Your recent games show an energetic, initiative-driven style that already brought you to . Below you will find an objective summary of what is working well and a few concrete, high-impact tweaks that can lift you to the next level.

What’s working

  • Fast development & castling: Every win in the sample begins with you completing development and securing your king before move 10. Keep that discipline!
  • Piece activity: Positions such as 26.Qg7# in the win vs. masteringchessdra show that you rarely miss a chance to bring all your pieces to the attack.
  • Converting extra material: In technical wins (e.g. vs. Ignacio Fernandez Mazzetti) you simplified smoothly and avoided counterplay—excellent endgame instincts.

Key growth areas

  1. Pawn pushes on the kingside
    • Loss vs. levente_k shows g-pawn + h-pawn advances left dark squares (g3–f4–e5) weak.
    → Before pushing flank pawns, ask “Which squares become weak if this pawn can’t come back?” (prophylactic checklist).
  2. Handling dynamic gambits as Black
    • In the Benko loss to Savas Marin Stoica you accepted material but fell behind in development.
    • Study typical Benko ideas: …a6-a5 break, pressure on the a1–h8 diagonal, and the exchange-up endgames Black often steers for.
    → Create a mini-repertoire file with 3–4 tabiyas and common resource moves; drill them with spaced-repetition flashcards.
  3. Time management in sharp positions
    • Several defeats occur around move 25–35 with <15 s on your clock.
    → Adopt a “no-think zone” of 15–20 s per move until move 20; bank the extra minute for the critical middlegame.
  4. End-game calculation
    • The Ruy Lopez loss vs. maciejpodgorski1998 featured rook activity you underestimated.
    → Weekly drill: convert four rook-endgame studies (especially active rook behind passed pawn themes).

Opening snapshot

As WhiteAs Black
• 1.e4 mainstay with Sicilian sidelines (3.Bc4, 6.g3 ideas)
• Add a solid back-up (e.g. Anti-Sicilian 3.Bb5+) for opponent prep diversity.
• Sicilian Scheveningen / Accelerated Dragon structures
• Benko Gambit & Benoni appear—make sure you know the typical exchange sacs and the importance of dark-square control.

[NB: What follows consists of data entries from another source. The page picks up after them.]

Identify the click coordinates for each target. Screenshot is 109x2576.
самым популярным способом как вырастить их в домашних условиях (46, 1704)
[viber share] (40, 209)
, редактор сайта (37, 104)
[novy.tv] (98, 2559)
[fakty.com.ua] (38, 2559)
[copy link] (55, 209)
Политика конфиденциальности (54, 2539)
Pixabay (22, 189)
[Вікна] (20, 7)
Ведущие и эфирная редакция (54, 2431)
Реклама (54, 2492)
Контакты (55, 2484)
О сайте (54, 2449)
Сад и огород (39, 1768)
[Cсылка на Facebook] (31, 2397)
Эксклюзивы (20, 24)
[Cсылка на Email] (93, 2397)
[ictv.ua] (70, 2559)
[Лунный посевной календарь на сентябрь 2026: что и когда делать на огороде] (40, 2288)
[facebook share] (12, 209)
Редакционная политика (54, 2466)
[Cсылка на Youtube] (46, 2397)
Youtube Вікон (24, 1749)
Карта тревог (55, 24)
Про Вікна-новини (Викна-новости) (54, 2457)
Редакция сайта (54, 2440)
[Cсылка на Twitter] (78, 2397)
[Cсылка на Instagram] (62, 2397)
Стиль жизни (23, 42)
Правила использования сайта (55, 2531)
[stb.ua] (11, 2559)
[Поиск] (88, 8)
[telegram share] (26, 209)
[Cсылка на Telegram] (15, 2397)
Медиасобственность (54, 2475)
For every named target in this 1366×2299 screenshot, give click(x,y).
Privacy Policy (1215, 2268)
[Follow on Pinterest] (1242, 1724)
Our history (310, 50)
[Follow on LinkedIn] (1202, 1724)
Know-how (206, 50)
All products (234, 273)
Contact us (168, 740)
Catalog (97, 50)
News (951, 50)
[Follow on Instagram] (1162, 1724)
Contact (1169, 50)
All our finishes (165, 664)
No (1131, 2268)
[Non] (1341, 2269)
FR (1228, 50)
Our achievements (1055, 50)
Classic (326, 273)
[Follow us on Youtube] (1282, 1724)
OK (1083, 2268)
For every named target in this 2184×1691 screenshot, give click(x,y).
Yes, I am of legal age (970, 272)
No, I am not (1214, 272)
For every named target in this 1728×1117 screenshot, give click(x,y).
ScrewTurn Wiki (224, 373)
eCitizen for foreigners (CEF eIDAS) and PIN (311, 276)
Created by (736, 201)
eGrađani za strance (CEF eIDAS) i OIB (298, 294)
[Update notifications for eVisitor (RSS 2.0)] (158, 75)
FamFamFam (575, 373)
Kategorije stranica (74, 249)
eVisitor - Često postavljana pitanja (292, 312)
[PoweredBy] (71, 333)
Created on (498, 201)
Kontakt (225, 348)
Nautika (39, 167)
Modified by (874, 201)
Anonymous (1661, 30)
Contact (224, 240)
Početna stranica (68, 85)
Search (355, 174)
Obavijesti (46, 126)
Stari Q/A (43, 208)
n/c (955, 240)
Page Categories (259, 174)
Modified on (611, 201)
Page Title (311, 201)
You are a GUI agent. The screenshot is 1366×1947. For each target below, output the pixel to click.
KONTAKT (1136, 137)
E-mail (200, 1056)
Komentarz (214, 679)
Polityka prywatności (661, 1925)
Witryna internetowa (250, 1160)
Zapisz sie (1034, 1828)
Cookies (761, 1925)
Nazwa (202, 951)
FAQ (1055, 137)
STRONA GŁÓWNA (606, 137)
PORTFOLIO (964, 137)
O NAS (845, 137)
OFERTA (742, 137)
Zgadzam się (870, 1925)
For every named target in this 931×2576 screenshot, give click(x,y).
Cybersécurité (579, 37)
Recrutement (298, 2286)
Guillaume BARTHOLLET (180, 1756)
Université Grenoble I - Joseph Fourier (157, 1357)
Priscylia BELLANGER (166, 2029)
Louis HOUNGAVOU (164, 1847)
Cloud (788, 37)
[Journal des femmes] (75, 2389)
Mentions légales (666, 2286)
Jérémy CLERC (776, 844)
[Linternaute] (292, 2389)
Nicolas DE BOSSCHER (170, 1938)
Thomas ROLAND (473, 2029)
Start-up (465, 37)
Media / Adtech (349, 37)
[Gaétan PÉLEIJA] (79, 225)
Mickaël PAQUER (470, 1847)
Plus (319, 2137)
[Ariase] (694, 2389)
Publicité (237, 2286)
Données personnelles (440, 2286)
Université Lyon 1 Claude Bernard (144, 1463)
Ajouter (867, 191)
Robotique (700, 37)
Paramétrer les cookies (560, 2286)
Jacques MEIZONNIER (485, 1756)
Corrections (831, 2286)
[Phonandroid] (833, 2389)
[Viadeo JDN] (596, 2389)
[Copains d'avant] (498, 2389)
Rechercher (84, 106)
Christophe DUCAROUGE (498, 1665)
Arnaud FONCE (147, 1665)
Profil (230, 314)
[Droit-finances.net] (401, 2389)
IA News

Training plan (4-week micro-cycle)

  • Week 1: 30 tactical motifs per day (especially forks & zwischenzugs); annotate the loss to levente_k without engines.
  • Week 2: Build your Benko Black file; watch two model games by Vachier-Lagrave on the white side to understand what to avoid.
  • Week 3: Endgame Sunday—solve 10 rook-and-pawn studies; play 10 5 | 5 endgames starting from equal rook endings vs. computer.
  • Week 4: Practice “slow-fast” time control (15 | 10) focusing on not dropping below 60 s before move 30.

Game of the month to revisit

Study the attack in your latest win—look for improvements for the opponent to future-proof your repertoire.

Progress monitoring

• Track your results with these live views:
 

Quick mental checklist (stick next to your monitor)

  • “What changed?” after every forcing move (captures, checks, pawn pushes).
  • “Which of my pieces is worst? Improve or trade it.”
  • “If I move this pawn, which square becomes weak?”
  • 30-second rule: if I’m under 30 s, play safe/solid unless I see a forced win.

Keep up the great work and stay curious. One disciplined month and 2500 is within reach!